Sandy was acting a bit better, but she was still very lethargic, and confused acting.  They took her right back.

This was the worst seizure she’s had, and they seem to be getting closer.  They did blood work, but couldn’t get a urine sample.   (I don’t know why, but Sandy hates to pee at the Vet’s office.)   She was dehydrated, so that could have been the reason for no urine.  They give her fluids, but wanted the urine to be before they diluted it.   The blood work showed signs that she was dehydrated (this is typical after having a seizure), but it did have a couple of red flags about her kidneys.  However, her potassium was normal, and the vet said if she was having major kidney problems the potassium would not be in the normal range…..whew.   She thinks most of the tests that were out of range were because of dehydration.  They monitored her body temperature.  When dogs (I don’t know about humans) have a seizure their core body temperature rises.  Since Sandy’s seizure lasted so long, or at least her coming out of it lasted a long time (it’s very hard to tell when her seizure’s stop and her recovering, but not being able to move, starts), they were concerned her temperature was too high for too long.   Soon they gave her a lot of fluids and sent her home with the instructions….”Keep her calm tonight and keep an eye on her.”

At 12:30am we were back home, Sandy was so excited!  You never would have known anything was wrong with her!!!   She wanted to run everywhere!  “Keep her Calm”, when a vet tells me that I really should ask, “how?”   We did out best, but she had to see every inch of the house, and tried to run everywhere!  Normally, if she’s excited we can go outside for a little bit and she will calm down.  She starts getting all those good smells she has to slow down for, but last night?  Nope.

Sandy playing in her bed.

Today, she’s acting fine.  It’s so hard to believe I was sitting with her last night in tears telling her I understood if she had to leave us, that I never want her to be in pain.  I kept telling her how much I love her, and that everything is alright.  Trying so hard to sound calm.  But just dying inside.

We talked to our vet today.  She is starting Sandy on a seizure medication, and a special diet for renal function.  She does have bladder cancer, we need to keep her urinary system running as smoothly as possible.

Watching someone you love get older and change is so hard.  There is so much about her that is different from the Sandy she used to be.  I’m glad the Alzheimer’s medication works, but it hasn’t cured it.

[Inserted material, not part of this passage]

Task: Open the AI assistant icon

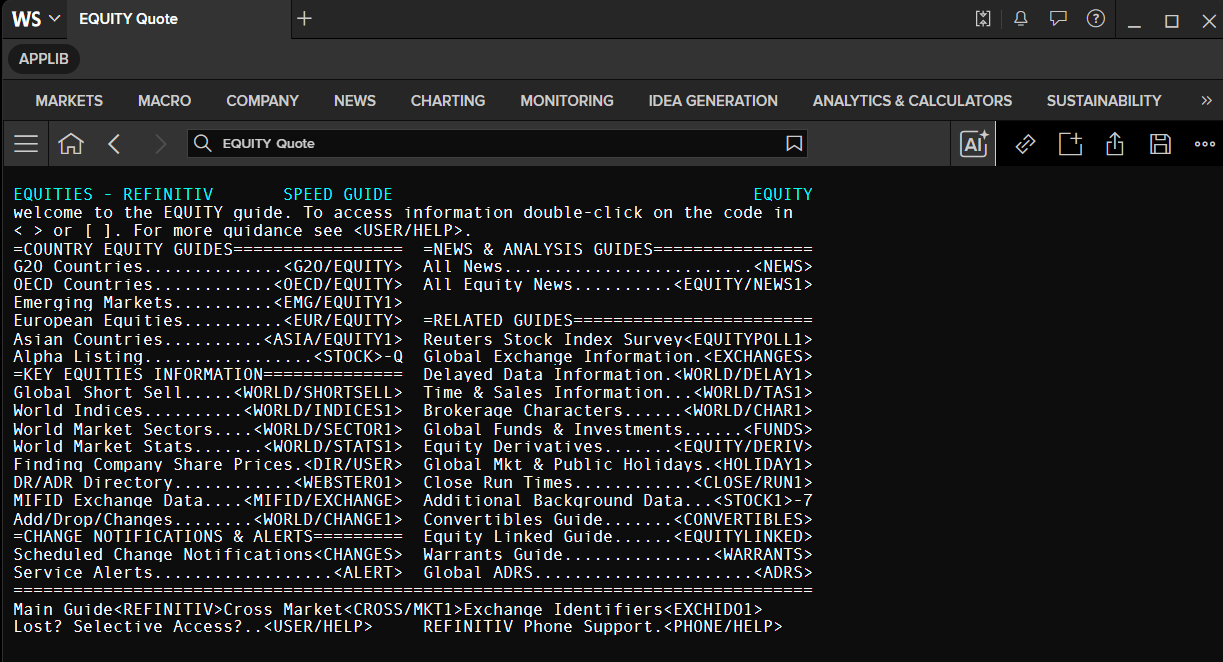Action: (x=974, y=144)
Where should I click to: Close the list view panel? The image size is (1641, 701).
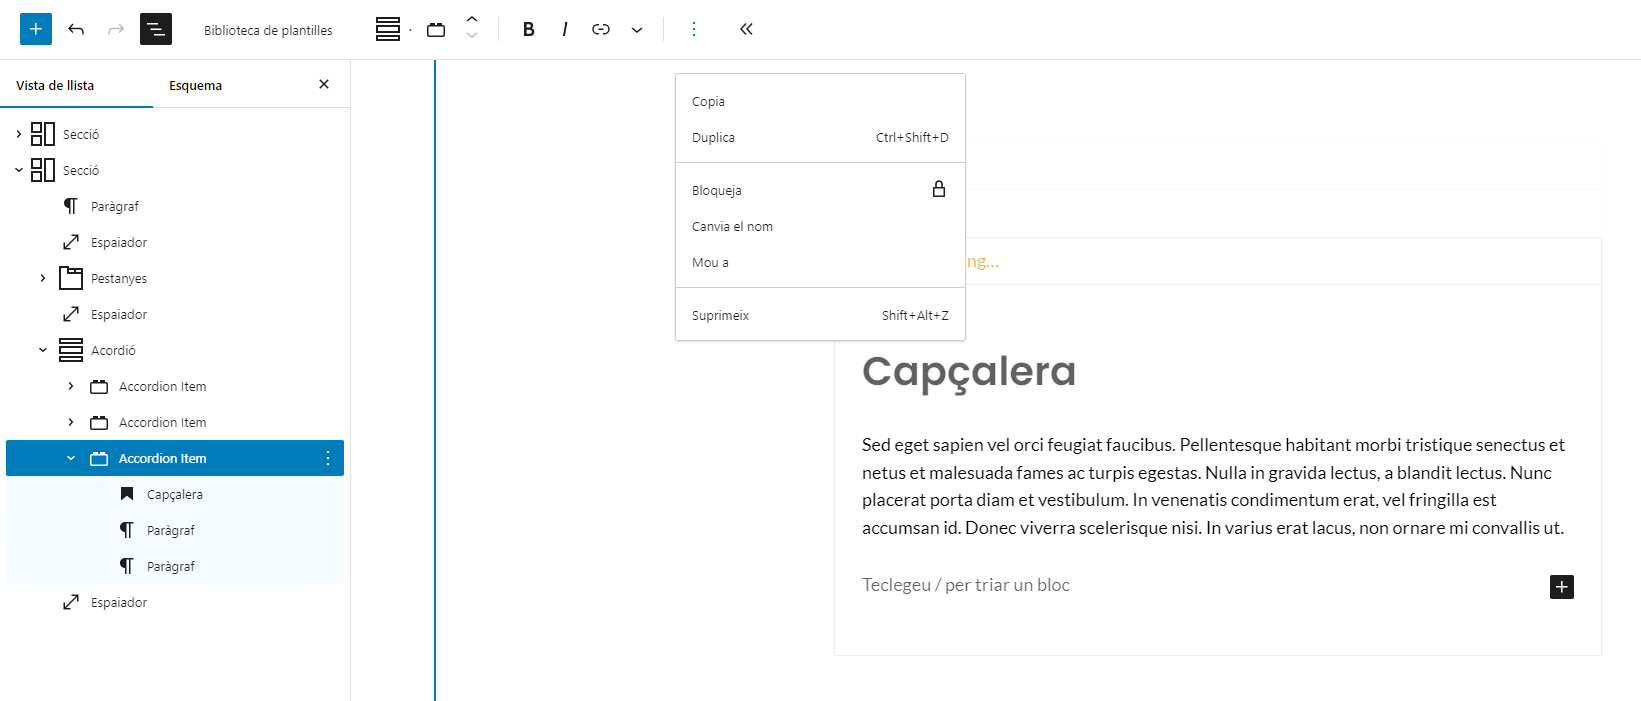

She paces a lot.  Around and around the house.  Since the first day I got her she hasn’t wanted to be in a different room from me when I’m home, that’s different now.  She often will go to bed in the middle of the day.  Just leave us, and go to bed.  She is much more of a loner dog, I’ve wondered if she is trying to prepare us in her own little way for a day when she won’t be here.

Last week, I was looking at her and thinking….she’s not the same dog.   Don’t get me wrong, I still love her dearly, and she’s still MY dog, but there is so much that’s different.  I miss my Sandy.  I swear she knew I was feeling this way because she started to do little things that were more from her normal personality than she has in a long time.  Cuddling up with me, and I’d love on her and when I’d stop she’d jerk her head back to look at me, “why’d you stop?”, it is such a cute move….so Sandy.  She’s been more affectionate, and lying in the sun more….. oh just young Sandy things.   Not old dog, Sandy things.   I love them both, really!!!  I’ve just missed my young Sandy a bit….because let’s face it.  She’s 20 years old.  That’s 100 years old for her.  She can’t live forever.  (but don’t tell her that!!!)